Our hospital is currently working with a healthcare safety consultant at HPI (Health Performance Improvement) who started his career as a nuclear engineer. Now there's a field where a small error can have grave consequences. And nuclear power plants have a scary history. The Three Mile Island plant narrowly averted disaster in 1979. Radioactive releases during the 1986 Chernobyl disaster caused 28 deaths from acute radiation sickness and an estimated 6,000 cases of thyroid cancer.
But over the past few decades, nuclear power has transformed itself into a highly reliable industry. In 1989, US nuclear plants experienced 0.9 "significant events" a year. By 2009, that number had dropped to virtually zero (0.02), thanks to advances in safety and preparedness.
On top of that, did you know that most of the world's nuclear reactors aren't on land? The United States has about one hundred reactors at sea powering ships, aircraft carriers and submarines. And believe it or not, the US Nuclear Navy has a perfect reactor safety record — 5,400 reactor years without a single accident. The systems are so standardized and redundant, they can be safely operated by crewmembers in their teens and early twenties.

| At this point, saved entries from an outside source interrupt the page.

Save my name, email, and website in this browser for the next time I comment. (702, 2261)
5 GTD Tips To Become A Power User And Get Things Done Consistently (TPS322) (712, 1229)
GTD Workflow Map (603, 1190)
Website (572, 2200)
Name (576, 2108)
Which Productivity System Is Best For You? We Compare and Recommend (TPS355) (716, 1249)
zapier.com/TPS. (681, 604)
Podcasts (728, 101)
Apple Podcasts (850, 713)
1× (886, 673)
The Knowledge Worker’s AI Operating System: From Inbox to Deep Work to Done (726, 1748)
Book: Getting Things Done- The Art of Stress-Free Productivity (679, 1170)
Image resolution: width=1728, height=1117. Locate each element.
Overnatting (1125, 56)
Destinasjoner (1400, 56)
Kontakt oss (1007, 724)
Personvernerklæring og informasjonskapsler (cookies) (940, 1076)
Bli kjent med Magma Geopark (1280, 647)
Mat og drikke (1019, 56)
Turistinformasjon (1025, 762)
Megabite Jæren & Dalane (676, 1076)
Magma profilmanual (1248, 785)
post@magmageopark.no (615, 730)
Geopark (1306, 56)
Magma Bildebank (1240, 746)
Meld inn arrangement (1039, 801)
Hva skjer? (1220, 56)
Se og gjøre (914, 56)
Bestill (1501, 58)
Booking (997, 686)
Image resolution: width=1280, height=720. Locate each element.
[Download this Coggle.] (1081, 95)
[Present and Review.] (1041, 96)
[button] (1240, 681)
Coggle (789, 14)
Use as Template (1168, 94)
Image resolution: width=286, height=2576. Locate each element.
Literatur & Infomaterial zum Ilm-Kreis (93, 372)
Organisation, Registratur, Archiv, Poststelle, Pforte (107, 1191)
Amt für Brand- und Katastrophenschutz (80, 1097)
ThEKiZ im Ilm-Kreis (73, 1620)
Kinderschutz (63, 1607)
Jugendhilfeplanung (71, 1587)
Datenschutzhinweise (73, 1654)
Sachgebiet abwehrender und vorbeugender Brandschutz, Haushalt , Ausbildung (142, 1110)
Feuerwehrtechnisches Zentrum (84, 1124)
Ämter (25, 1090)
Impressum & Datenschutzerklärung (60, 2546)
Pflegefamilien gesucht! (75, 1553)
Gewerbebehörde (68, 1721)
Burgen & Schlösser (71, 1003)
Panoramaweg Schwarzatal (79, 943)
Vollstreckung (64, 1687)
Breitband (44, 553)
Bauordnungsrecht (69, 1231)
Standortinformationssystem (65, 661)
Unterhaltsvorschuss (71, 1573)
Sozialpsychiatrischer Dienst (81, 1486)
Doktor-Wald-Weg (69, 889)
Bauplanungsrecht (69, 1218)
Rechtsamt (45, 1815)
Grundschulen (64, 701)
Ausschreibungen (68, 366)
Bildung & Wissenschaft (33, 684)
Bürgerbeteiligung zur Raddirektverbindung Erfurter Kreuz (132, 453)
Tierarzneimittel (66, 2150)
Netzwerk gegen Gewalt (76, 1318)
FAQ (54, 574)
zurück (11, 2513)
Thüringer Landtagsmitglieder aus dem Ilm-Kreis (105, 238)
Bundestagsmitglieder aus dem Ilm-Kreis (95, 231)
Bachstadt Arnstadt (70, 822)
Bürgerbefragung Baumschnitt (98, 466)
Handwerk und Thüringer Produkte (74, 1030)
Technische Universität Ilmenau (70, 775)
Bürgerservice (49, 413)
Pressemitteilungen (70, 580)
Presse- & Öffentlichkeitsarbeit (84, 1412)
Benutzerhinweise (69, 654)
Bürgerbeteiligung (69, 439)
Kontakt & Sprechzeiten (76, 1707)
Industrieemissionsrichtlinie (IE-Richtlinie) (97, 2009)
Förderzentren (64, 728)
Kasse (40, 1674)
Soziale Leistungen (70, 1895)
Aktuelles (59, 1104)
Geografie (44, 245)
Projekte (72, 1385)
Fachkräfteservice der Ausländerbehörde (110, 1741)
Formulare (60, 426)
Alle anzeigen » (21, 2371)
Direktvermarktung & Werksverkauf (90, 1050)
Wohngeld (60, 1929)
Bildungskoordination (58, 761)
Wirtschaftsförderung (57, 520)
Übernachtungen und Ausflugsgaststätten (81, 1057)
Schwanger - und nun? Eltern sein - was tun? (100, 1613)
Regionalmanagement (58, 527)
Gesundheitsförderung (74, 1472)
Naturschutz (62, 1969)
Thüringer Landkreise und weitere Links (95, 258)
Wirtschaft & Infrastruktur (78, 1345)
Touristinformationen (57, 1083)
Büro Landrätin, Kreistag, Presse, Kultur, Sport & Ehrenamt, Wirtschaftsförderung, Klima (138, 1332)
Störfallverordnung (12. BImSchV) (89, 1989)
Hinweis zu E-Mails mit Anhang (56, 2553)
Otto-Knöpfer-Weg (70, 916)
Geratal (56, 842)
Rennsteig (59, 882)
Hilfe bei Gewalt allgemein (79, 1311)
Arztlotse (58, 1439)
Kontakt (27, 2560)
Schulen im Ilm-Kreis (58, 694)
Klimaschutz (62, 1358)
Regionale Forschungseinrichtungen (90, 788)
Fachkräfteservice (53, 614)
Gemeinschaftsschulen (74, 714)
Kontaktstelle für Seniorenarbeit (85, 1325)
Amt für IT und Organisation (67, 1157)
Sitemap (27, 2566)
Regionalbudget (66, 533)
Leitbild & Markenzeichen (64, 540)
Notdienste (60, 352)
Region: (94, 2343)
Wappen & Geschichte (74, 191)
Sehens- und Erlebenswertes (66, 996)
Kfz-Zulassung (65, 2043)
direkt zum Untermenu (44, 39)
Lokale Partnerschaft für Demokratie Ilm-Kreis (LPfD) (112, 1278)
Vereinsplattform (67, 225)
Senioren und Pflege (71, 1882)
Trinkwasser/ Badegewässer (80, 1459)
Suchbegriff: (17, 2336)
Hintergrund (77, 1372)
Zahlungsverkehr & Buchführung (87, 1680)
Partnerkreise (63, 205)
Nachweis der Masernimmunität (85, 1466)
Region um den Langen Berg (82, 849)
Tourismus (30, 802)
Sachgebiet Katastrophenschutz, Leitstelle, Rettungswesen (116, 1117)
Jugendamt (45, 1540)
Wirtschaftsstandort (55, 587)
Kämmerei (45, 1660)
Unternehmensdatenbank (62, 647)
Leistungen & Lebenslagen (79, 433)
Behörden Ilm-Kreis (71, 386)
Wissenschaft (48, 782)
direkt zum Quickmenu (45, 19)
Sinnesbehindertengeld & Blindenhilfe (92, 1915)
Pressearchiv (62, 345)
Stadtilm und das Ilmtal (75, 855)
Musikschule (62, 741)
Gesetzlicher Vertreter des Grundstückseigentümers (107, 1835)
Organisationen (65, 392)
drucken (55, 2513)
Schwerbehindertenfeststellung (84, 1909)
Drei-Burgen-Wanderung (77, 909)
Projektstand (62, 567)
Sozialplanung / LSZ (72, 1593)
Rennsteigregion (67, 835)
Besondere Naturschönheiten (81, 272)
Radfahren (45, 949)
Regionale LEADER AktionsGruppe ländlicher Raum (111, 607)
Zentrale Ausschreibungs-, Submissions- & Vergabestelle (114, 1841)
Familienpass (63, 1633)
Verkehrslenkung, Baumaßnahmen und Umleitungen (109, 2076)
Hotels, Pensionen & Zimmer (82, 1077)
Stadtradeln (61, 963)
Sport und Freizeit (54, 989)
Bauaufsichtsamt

Aviation is another example of a highly reliable industry. According to a report by Boeing, in 1959, there were nearly 40 fatal accidents per million commercial flight departures from the United States and Canada. But the fatal accident rate is now less than 1 in a million, thanks to improvements in safety.
Count On Us?
Aviation and nuclear power are highly complex industries that not only fixed their risk and error issues but maintained those successes. In other words, they have become high reliability organizations (HROs).
As defined by Karl E. Weick and Kathleen M. Sutcliffe in their book Managing the Unexpected, HROs are organizations that operate under very trying conditions, yet manage to have fewer than their share of accidents. They do this by:
- Being fanatics for safety
- Making safety part of their DNA
- Anticipating potential errors
- Making system changes
- Tracking results
In my opinion, compared to other complex industries, we have fallen short. A 1999 Institute of Medicine report estimated that preventable medical errors kill 44,000 to 98,000 Americans each year, which would put us in the same risk category as mountaineering and bungee jumping.
On the upside, many hospitals responded to the report by implementing safety measures:
- "Do not use" abbreviation list
- Tall Man lettering for medications
- Different bottles for different liquid medication concentrations
- Site marking before surgery
- Medication read backs
- Pre-procedure "time outs"
- Mandated RN patient rounding
Unfortunately, that hasn't stopped healthcare professionals from pushing back. Back when I was chief of staff at our hospital, I heard the full litany of protests against these "excessive" safety measures:
- We know medicine better than the person who made that rule.
- These things don't happen at our hospital.
- That's never happened to me.
- Some errors can't be prevented.
- My patients are sicker, so they will have poorer outcomes.
A Choice for Change
Even if we are willing to accept a little risk as professionals, it doesn't matter. Our patients want zero errors, and the government has listened to them. Our entire industry is now "chasing zero" adverse events. We're headed down the same path airlines and nuclear power plants took decades ago.
To truly strive for zero medical errors takes more than just organizational and cultural change. Each individual provider must commit to changing his or her behavior. We all need to look around, identify risks and do what we can to mitigate them. We need to be actively involved in our hospital’s quality and safety initiatives, and we need to hold ourselves and our colleagues accountable to abiding by those recommendations.